Enfant, Roger Twance ne connaissait pratiquement rien de la culture ni de la spiritualité de ses parents. «Avec mes grands-parents, j’allais à la messe. Il y avait un curé qui animait de nombreuses activités, dont l’adoration. J’avais sept ans, et je ne comprenais pas pourquoi mes amis n’étaient pas à l’église.» C’est durant cette période qu’il se sent appelé à devenir prêtre.
Des années plus tard, en 2013, il entre au Grand séminaire de Montréal. Il en ressort en 2015. «Je veux toujours devenir prêtre, mais en ce moment, ce projet est en pause.»
Avant d’amorcer sa formation qui le mènera éventuellement à la prêtrise, Roger Twance a développé un talent musical certain. Il a longtemps été trompettiste solo. Il a même été directeur général de l’Orchestre Philharmonique de Scarborough. «Aujourd’hui, je suis musicien à temps partiel pour l’Église!», lance-t-il le sourire aux lèvres.

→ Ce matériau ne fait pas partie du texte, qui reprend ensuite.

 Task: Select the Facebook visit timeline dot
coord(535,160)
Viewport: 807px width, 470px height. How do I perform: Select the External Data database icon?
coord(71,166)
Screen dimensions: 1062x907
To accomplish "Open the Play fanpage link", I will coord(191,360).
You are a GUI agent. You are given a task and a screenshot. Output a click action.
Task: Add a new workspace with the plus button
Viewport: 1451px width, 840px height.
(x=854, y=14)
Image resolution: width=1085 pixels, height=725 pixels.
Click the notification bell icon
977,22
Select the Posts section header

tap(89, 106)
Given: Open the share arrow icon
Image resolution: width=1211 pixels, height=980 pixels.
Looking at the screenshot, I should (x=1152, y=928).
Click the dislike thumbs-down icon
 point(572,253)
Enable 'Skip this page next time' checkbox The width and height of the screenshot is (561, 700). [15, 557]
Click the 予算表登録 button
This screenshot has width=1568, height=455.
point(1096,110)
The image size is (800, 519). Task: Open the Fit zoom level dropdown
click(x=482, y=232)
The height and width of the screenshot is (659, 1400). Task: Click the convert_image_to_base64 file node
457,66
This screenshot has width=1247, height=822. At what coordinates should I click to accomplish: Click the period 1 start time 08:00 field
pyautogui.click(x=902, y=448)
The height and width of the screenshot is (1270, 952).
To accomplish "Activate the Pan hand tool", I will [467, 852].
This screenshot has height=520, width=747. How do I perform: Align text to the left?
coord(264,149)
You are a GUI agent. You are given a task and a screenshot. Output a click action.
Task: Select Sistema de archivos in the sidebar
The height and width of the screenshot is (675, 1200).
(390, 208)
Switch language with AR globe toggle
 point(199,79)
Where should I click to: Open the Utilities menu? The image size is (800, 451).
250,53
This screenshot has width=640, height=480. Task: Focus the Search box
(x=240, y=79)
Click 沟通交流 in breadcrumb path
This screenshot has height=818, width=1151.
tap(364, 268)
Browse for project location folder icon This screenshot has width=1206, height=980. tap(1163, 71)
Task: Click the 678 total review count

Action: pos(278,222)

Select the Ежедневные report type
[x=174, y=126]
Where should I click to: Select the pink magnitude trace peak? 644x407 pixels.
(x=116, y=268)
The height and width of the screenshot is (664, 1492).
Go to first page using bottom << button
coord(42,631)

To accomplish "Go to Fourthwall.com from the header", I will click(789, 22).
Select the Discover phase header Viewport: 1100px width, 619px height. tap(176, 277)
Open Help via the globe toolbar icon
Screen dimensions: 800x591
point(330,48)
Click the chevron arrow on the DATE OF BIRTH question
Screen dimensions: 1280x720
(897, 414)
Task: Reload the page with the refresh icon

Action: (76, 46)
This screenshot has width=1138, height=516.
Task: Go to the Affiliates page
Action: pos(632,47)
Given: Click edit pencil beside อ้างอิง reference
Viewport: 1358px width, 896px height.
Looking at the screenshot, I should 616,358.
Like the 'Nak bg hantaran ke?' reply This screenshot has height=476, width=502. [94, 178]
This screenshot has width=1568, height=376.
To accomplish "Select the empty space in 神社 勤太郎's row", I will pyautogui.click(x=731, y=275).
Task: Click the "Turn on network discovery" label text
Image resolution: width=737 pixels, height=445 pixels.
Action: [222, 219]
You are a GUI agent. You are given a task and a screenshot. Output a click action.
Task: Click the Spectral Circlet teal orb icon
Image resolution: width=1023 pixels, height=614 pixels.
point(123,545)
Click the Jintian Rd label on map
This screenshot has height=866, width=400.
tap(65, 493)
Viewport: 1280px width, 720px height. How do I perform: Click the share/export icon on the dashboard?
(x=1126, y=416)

Durant son séjour au Grand séminaire, il a fondé l’organisme Sainte Kateri au centre-ville. «Je voulais créer un endroit où les autochtones catholiques pourraient se rencontrer. En 2019, nous avons organisé et animé une messe autochtone au Gesù dans le cadre du festival Présence autochtone. La dernière a eu lieu le 21 juin dernier à la Basilique-Cathédrale Marie-Reine-du-Monde. »
Outre ces activités, Sainte Kateri au centre-ville organise des vigiles dans les rues de ce secteur. «Le but premier de notre organisme, c’est d’apporter des soins spirituels aux itinérants autochtones. Nous sommes à l’écoute de leurs besoins. Le monde de la rue possède une grande foi. C’est la spiritualité qui les maintient encore en vie», souligne Roger Twance.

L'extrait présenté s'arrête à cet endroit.